A Boon in Validator Population
Since the Merge, the Ethereum network has experienced a population explosion in the validator department. A whopping 362,000 new validators have joined the ranks, ready to defend the digital realm and reap the rewards. It's quite the squad they've assembled.

Valuation Woes and Hidden Value
Don't let Ethereum's slightly underwhelming 11% price increase from a year ago dampen your spirits. Sure, it's a far cry from the token's exhilarating all-time high of $4,891, but let's focus on the positives. Despite the bear market's icy grip, Ethereum has managed to increase its value in more ways than one.

Following the Merge, Ethereum's annual inflation rate dropped, adding a touch of fiscal elegance to the equation. Moreover, trading activity on Ethereum's layer-2 chains has skyrocketed, indicating that more souls are embracing the Ethereum ecosystem. It's like witnessing a grand digital migration to a land where decentralized wonders await.

The Rise of Traditional Instigators
As if all the above wasn't enough, Ethereum is now capturing the attention of the traditional financial (TradFi) giants. Cathie Wood's ARK Invest has recently filed to offer an Ethereum Spot ETF, causing ripples of excitement in the crypto domain. And ARK Invest is not alone; other institutions are eagerly lining up to offer Ethereum futures ETFs. It seems Ethereum's magic has cast its spell on the big players too.

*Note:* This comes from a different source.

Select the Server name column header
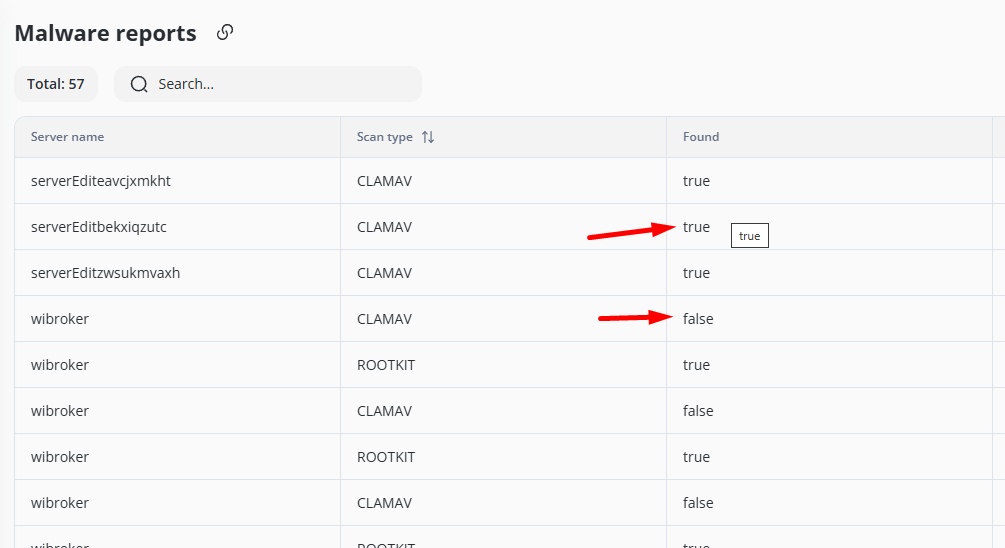 (67, 137)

As the world of cryptocurrencies continues to evolve, Ethereum stands its ground, weathering storms and blazing paths towards new horizons. Its journey since the Merge leaves little doubt that Ethereum remains vibrant, promising, and worthy of our attention.

Featured image from WAYA Media

Disclaimer: Our articles are NOT financial advice, and we are not financial advisors. Your investments are your own responsibility. Please do your own research and seek advice from a licensed financial advisor beforehand if needed.